Taken in the context of Jesus’ own death, the story of the Galileans killed by Pilate becomes more meaningful—and more poignant. Jesus does not need to repent—yet he suffers the same fate of cruel death at the order of the same person. When he speaks of perishing as they did, he is referring to something that he, himself, is going to do.

This gardener takes on the fate of all humanity. He meets our suffering and our death—head on! He not only tends to the tree … he dies on a tree. He suggests that being cut off from God is a terrible condition, and then he endures that same condition—along with us, and for us.

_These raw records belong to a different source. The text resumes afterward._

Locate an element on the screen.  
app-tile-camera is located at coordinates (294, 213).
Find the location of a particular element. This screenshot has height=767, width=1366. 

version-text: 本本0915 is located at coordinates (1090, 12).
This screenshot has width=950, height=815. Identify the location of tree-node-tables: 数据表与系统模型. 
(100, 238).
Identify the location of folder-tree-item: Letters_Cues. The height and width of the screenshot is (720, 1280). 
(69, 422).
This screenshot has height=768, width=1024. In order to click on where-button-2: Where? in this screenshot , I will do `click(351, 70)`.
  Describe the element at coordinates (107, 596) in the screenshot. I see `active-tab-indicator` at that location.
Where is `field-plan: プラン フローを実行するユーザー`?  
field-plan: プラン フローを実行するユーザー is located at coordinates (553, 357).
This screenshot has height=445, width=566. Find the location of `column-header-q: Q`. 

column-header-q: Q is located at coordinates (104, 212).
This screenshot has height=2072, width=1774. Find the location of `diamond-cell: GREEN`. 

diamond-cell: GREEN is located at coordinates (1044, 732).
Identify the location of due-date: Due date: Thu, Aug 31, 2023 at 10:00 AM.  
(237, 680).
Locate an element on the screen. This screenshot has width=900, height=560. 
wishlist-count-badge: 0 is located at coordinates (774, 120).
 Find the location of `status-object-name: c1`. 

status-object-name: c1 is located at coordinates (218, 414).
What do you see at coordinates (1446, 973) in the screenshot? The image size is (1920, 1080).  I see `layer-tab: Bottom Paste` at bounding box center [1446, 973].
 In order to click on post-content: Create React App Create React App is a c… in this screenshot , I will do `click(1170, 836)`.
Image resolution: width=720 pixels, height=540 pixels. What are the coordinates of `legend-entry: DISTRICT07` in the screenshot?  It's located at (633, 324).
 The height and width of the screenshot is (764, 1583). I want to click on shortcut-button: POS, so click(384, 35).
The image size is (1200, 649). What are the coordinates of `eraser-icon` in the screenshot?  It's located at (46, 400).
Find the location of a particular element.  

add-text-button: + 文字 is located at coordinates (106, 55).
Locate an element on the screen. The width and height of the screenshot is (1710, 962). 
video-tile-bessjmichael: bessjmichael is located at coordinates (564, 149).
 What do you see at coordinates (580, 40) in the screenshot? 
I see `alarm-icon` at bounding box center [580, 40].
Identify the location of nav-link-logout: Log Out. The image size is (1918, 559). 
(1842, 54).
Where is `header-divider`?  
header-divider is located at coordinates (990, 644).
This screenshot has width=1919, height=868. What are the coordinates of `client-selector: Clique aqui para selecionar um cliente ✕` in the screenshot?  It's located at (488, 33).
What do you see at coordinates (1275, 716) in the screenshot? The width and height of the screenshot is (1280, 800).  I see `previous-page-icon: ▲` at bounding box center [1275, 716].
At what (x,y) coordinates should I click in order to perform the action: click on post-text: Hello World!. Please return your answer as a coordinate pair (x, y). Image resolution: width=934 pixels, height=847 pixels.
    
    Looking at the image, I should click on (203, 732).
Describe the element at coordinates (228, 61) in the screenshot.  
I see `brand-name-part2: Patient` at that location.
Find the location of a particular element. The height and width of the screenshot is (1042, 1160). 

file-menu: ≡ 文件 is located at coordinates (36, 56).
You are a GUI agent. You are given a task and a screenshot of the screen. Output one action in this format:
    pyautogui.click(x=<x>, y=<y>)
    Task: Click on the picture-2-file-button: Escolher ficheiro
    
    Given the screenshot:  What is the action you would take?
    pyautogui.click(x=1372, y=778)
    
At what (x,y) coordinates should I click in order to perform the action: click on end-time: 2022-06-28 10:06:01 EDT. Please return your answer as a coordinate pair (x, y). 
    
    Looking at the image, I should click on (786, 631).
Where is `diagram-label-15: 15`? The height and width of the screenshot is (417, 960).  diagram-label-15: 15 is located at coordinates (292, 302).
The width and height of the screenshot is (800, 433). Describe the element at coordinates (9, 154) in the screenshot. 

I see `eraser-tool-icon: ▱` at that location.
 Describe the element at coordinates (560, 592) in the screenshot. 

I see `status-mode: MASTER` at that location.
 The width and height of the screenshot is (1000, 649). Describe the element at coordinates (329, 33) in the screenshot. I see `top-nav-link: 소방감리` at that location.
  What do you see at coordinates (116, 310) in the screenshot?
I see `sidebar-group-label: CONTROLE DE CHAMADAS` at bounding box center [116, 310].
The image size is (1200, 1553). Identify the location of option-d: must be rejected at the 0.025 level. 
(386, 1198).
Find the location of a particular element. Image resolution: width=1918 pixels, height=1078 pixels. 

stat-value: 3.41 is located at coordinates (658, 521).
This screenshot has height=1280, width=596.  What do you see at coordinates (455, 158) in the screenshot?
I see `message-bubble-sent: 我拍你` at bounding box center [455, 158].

By joining us in our suffering, Jesus does not answer our questions about why we suffer. No. Instead, he embraces the suffering.

Jesus demonstrates that suffering and death do not have the last word. Beyond our hope—and beyond our comprehension—is something greater still; something of which, in his death, we catch a glimpse. For this purpose, he tends the unproductive tree—and, he dies with it. He dies with us.

You know, most of the time, we are so preoccupied with our own pain and suffering that we fail to notice what God has done. God has joined us in life and in death—and he has opened up for us a new path into the future.

The love of God overrules the power of death upon humanity. Our suffering is strong and enduring, but God’s love is even stronger. We cannot avoid the pains and evils of this world, but we do not have to be resigned to them. Neither do we have to fall in line with them. Instead, we can follow Jesus.

Jesus had no need of repentance, because he remained completely faithful to his heavenly Father. I think that—when he urges us to repent—he is encouraging us to imitate him. Jesus calls us to turn away from the woes that consume us. He calls us to put away the things we use to numb our minds, and dull our pain, and distract ourselves from the reality of evil.

Jesus calls us to return to the God who loves us: the God whose love is, in fact, the only hope we have of changing the course of our lives—of changing the way our stories will end.

For it is in turning to our gardener for help and for hope that we may indeed become productive—just as plants become productive when they turn toward the light. This gardener has joined his future with our future, so that his destination might be ours, as well. Which is the whole point of our Lenten journey; it’s all about us preparing to face the tree of the cross, so that—along with Jesus—we may rise on Easter morning.

Jesus carries his cross for us—and Jesus carries his cross before us. God’s response to our suffering is not indifference. God chooses to join us in our suffering.

God joins us in our suffering in order that we might have the courage to plunge into the suffering world ourselves—the world where Jesus calls us to love and care for the wounded people all around us. This is God’s unexpected way in Christ—and it becomes our unexpected way, as well.

Being followers of Jesus means—at least, some of the time—that we do not run away from danger. Being followers of Jesus means—all of the time—that we do not turn our backs upon the suffering of this world.

We are called to enter into these things willingly, as we become apprentices to our Lord and Saviour. In this life, we may never understand God’s way completely, but we know this much: unexplained suffering and pain are part of our journey—but they are not part of our destination.

So, my friends, throughout our Lenten journey—and throughout our earthly pilgrimage—let us cling to our beloved gardener, as if our very lives depended on him. Because—in every sense—they do! Amen.